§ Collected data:
▼

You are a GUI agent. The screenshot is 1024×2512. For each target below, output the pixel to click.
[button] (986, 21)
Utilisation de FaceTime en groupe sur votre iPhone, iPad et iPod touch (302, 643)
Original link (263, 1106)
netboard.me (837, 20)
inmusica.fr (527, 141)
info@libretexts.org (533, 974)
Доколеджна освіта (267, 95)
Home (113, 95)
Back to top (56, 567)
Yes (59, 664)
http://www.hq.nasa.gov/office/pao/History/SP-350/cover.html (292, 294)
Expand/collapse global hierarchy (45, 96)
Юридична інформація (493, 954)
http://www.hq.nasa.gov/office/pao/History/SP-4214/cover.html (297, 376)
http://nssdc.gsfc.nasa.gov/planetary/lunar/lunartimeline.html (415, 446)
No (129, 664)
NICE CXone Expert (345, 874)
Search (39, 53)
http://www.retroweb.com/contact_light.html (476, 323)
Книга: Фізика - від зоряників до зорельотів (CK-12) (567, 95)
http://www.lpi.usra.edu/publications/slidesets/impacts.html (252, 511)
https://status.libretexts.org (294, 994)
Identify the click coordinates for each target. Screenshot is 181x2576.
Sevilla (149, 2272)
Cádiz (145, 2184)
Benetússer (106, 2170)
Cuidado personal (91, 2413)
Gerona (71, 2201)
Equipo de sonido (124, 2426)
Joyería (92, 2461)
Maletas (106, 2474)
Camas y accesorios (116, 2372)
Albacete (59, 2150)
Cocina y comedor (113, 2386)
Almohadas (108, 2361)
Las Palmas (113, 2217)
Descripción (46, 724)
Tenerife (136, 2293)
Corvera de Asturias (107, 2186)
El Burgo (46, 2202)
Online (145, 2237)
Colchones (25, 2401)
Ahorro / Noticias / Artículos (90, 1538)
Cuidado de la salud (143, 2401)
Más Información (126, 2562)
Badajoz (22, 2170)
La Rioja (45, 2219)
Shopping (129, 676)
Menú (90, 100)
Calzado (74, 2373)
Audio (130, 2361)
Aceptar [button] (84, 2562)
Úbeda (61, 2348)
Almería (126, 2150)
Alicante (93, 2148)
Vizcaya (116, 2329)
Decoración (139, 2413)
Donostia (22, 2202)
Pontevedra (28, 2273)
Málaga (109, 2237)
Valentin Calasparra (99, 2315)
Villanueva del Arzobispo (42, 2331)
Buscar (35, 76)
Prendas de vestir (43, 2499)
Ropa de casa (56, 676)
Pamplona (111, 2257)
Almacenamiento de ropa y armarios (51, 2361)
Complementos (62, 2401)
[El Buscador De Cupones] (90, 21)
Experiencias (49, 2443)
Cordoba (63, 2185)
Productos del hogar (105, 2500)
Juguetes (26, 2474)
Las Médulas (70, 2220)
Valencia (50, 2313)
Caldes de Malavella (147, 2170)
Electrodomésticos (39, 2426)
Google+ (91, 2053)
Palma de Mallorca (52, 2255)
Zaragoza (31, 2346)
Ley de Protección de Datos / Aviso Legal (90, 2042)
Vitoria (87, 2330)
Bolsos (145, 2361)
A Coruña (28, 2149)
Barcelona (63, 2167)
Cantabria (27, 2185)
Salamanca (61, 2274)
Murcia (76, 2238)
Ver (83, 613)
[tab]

▲

§ Task directions: An exact restatement of all the entries above is needed.

§ Reply:
You are a GUI agent. The screenshot is 1024×2512. For each target below, output the pixel to click.
[button] (986, 21)
Utilisation de FaceTime en groupe sur votre iPhone, iPad et iPod touch (302, 643)
Original link (263, 1106)
netboard.me (837, 20)
inmusica.fr (527, 141)
info@libretexts.org (533, 974)
Доколеджна освіта (267, 95)
Home (113, 95)
Back to top (56, 567)
Yes (59, 664)
http://www.hq.nasa.gov/office/pao/History/SP-350/cover.html (292, 294)
Expand/collapse global hierarchy (45, 96)
Юридична інформація (493, 954)
http://www.hq.nasa.gov/office/pao/History/SP-4214/cover.html (297, 376)
http://nssdc.gsfc.nasa.gov/planetary/lunar/lunartimeline.html (415, 446)
No (129, 664)
NICE CXone Expert (345, 874)
Search (39, 53)
http://www.retroweb.com/contact_light.html (476, 323)
Книга: Фізика - від зоряників до зорельотів (CK-12) (567, 95)
http://www.lpi.usra.edu/publications/slidesets/impacts.html (252, 511)
https://status.libretexts.org (294, 994)
Identify the click coordinates for each target. Screenshot is 181x2576.
Sevilla (149, 2272)
Cádiz (145, 2184)
Benetússer (106, 2170)
Cuidado personal (91, 2413)
Gerona (71, 2201)
Equipo de sonido (124, 2426)
Joyería (92, 2461)
Maletas (106, 2474)
Camas y accesorios (116, 2372)
Albacete (59, 2150)
Cocina y comedor (113, 2386)
Almohadas (108, 2361)
Las Palmas (113, 2217)
Descripción (46, 724)
Tenerife (136, 2293)
Corvera de Asturias (107, 2186)
El Burgo (46, 2202)
Online (145, 2237)
Colchones (25, 2401)
Ahorro / Noticias / Artículos (90, 1538)
Cuidado de la salud (143, 2401)
Más Información (126, 2562)
Badajoz (22, 2170)
La Rioja (45, 2219)
Shopping (129, 676)
Menú (90, 100)
Calzado (74, 2373)
Audio (130, 2361)
Aceptar [button] (84, 2562)
Úbeda (61, 2348)
Almería (126, 2150)
Alicante (93, 2148)
Vizcaya (116, 2329)
Decoración (139, 2413)
Donostia (22, 2202)
Pontevedra (28, 2273)
Málaga (109, 2237)
Valentin Calasparra (99, 2315)
Villanueva del Arzobispo (42, 2331)
Buscar (35, 76)
Prendas de vestir (43, 2499)
Ropa de casa (56, 676)
Pamplona (111, 2257)
Almacenamiento de ropa y armarios (51, 2361)
Complementos (62, 2401)
[El Buscador De Cupones] (90, 21)
Experiencias (49, 2443)
Cordoba (63, 2185)
Productos del hogar (105, 2500)
Juguetes (26, 2474)
Las Médulas (70, 2220)
Valencia (50, 2313)
Caldes de Malavella (147, 2170)
Electrodomésticos (39, 2426)
Google+ (91, 2053)
Palma de Mallorca (52, 2255)
Zaragoza (31, 2346)
Ley de Protección de Datos / Aviso Legal (90, 2042)
Vitoria (87, 2330)
Bolsos (145, 2361)
A Coruña (28, 2149)
Barcelona (63, 2167)
Cantabria (27, 2185)
Salamanca (61, 2274)
Murcia (76, 2238)
Ver (83, 613)
[tab]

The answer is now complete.